Saturday, June 5, 2021

Neo-Eurasians Far More Russian Chauvinist than the Originals, Sidorov Says

Paul Goble

            Staunton, June 2 – Whenever a group styles itself or is styled as “neo,” there is always the question as to how much it is like the original from which it is being contrasted. In the case of neo-Eurasianism, Kharun Sidorov says, the new version is far less interested in the non-Russians and far more infused by Russian chauvinism and imperialism.

            Neo-Eurasian leader Aleksandr Dugin, for example, the Prague-based Russian commentator says, talks about the multiple sources of Russian identity as earlier Eurasianists did but favors the liquidation of the non-Russian republics within the Russian Federation and the abolishing of Ukraine as an independent state (idelreal.org/a/31268031.html).

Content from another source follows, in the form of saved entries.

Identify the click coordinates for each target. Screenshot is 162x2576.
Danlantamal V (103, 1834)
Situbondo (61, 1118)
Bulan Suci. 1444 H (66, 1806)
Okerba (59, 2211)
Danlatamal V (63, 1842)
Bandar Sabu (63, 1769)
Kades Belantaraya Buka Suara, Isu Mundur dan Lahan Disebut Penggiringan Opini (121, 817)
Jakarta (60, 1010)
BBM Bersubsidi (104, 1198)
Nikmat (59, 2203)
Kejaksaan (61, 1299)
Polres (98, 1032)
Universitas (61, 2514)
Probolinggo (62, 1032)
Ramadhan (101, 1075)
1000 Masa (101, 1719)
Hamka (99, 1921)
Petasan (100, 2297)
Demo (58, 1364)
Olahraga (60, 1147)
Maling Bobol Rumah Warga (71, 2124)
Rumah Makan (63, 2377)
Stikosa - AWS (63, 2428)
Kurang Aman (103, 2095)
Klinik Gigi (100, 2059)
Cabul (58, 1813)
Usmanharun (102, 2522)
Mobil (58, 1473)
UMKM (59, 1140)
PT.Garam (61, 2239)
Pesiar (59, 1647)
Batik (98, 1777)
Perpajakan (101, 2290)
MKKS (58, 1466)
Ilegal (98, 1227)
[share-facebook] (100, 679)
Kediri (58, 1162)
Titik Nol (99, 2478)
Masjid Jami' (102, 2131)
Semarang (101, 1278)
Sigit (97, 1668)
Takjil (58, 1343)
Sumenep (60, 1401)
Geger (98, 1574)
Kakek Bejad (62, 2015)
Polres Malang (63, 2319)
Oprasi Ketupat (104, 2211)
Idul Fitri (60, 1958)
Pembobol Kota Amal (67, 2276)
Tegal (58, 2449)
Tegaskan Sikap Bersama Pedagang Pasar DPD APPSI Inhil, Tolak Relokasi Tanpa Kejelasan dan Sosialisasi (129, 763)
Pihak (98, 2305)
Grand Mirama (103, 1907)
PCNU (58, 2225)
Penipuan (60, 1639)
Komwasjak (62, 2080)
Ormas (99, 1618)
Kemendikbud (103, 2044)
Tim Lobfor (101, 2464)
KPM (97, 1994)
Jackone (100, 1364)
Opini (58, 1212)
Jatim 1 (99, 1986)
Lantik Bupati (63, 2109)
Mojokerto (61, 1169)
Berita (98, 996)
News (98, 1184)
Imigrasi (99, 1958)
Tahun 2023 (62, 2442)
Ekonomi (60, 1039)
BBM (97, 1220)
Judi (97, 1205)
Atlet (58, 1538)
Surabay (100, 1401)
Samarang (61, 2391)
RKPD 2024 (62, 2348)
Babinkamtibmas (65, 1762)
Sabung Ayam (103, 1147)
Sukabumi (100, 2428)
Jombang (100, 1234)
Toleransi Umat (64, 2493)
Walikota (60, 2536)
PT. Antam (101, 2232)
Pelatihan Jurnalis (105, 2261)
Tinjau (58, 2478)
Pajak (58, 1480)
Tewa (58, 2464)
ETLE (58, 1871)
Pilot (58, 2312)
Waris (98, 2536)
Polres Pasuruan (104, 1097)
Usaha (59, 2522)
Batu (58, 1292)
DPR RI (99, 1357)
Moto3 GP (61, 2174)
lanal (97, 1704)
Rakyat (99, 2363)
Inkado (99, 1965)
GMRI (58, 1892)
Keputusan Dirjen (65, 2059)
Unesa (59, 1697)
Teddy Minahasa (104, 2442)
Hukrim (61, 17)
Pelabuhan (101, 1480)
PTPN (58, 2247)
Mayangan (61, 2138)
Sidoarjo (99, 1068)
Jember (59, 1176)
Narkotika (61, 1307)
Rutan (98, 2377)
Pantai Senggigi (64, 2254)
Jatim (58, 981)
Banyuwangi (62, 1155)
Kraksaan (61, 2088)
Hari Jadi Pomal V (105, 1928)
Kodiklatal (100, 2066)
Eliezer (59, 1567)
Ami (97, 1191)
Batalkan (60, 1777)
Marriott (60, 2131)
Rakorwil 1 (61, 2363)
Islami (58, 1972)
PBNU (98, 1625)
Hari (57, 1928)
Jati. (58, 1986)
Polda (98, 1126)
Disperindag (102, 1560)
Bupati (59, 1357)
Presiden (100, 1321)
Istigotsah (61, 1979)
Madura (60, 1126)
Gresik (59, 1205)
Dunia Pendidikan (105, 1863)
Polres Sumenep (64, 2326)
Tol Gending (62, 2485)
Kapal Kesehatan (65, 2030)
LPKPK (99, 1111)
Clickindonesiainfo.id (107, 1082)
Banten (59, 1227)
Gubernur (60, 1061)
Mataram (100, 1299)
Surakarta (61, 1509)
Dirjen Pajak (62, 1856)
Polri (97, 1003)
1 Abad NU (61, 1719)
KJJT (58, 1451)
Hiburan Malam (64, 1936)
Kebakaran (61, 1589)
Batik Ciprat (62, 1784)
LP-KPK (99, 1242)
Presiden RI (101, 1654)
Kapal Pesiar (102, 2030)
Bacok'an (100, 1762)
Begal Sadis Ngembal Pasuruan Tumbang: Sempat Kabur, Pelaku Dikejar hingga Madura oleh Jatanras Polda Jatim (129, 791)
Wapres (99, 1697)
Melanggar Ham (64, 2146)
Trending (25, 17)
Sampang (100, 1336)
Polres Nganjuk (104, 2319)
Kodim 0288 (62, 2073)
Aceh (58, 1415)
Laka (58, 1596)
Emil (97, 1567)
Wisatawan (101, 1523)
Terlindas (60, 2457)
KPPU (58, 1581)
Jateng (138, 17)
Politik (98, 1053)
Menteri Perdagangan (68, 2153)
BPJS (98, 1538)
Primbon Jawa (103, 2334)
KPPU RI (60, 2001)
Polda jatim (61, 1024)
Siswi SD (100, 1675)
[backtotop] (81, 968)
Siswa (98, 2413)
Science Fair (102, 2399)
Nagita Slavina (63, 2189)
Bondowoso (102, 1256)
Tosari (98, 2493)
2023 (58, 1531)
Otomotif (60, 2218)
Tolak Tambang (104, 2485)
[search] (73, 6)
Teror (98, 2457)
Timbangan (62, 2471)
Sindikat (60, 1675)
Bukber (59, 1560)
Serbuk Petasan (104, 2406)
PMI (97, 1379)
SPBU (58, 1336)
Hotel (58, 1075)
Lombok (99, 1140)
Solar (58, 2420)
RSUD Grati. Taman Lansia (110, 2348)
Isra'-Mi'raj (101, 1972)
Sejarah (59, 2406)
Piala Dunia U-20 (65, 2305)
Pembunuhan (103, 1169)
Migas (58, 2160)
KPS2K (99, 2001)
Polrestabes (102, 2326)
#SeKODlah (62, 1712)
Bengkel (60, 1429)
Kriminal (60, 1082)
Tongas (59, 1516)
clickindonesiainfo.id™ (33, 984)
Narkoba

            In the neo-Eurasianist manifesto, “New Eurasia, the Noah’s Ark of the 21st Century,” Dugin and his colleagues suggest that Russia unlike the European Union is the only place where various nations, languages, and cultures can flourish but then outline a program of Russianization and Russificaiton which makes such suggestions a nonsense.

            And the neo-Eurasianists spend more of their time attacking Ukraine and other countries for how they deal with minorities than they do in the discussions about and defenses of how Russia does. And they celebrate Russian nationalist abuses of non-Russians at home while condemning what some might see as far more tolerant policies toward minorities elsewhere.

            As a result, Sidorov says, the only difference between the neo-Eurasianists, on the one hand, and Russian chauvinists and imperialists, on the other, is that the latter are slightly more honest in what they are about. The neo-Eurasians, drawing on their origins, suggest they are defending one thing while in fact they are attacking it and promoting something else.